**INSTRUCTION**
Reproduce the items below with every instance of "一览表" changed to "汇总表" and nothing else altered, leaving out the pictures.

**LISTED ENTRIES**
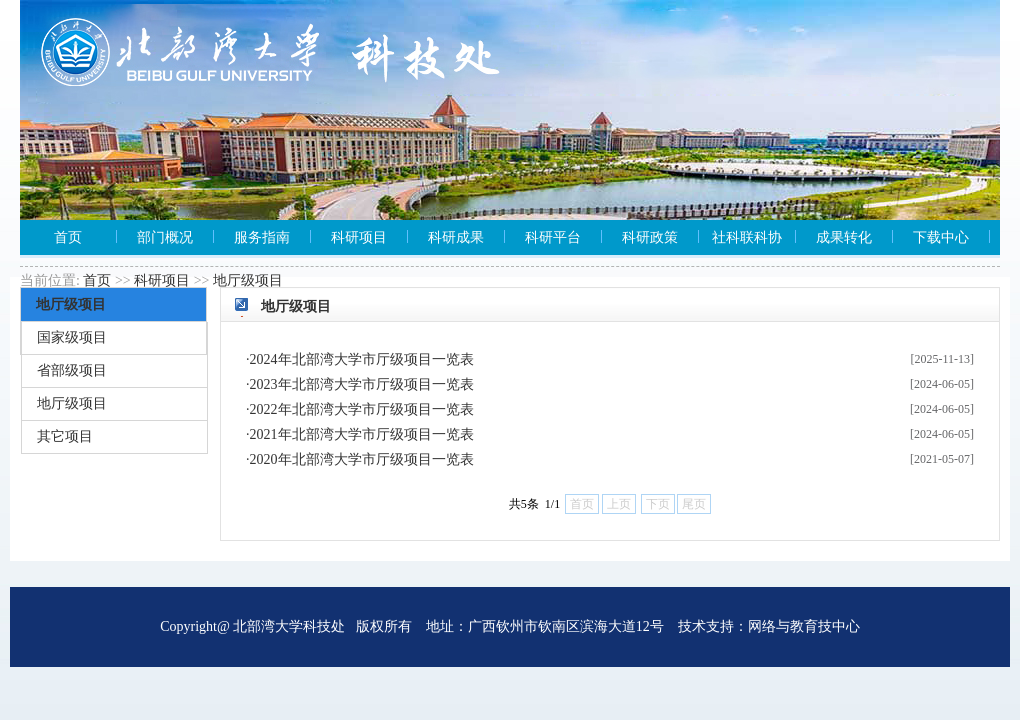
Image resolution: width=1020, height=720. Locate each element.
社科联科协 (747, 237)
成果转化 (844, 237)
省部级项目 (72, 370)
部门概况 (165, 237)
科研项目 (359, 237)
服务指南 (262, 237)
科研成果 (456, 237)
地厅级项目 (248, 280)
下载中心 (941, 237)
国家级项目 (72, 337)
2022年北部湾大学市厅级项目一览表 (362, 409)
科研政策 (650, 237)
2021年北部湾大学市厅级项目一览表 (362, 434)
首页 (68, 237)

**FINISHED EXERCISE**
Image resolution: width=1020, height=720. Locate each element.
社科联科协 (747, 237)
成果转化 (844, 237)
省部级项目 (72, 370)
部门概况 (165, 237)
科研项目 (359, 237)
服务指南 (262, 237)
科研成果 (456, 237)
地厅级项目 (248, 280)
下载中心 (941, 237)
国家级项目 (72, 337)
2022年北部湾大学市厅级项目汇总表 (362, 409)
科研政策 (650, 237)
2021年北部湾大学市厅级项目汇总表 (362, 434)
首页 (68, 237)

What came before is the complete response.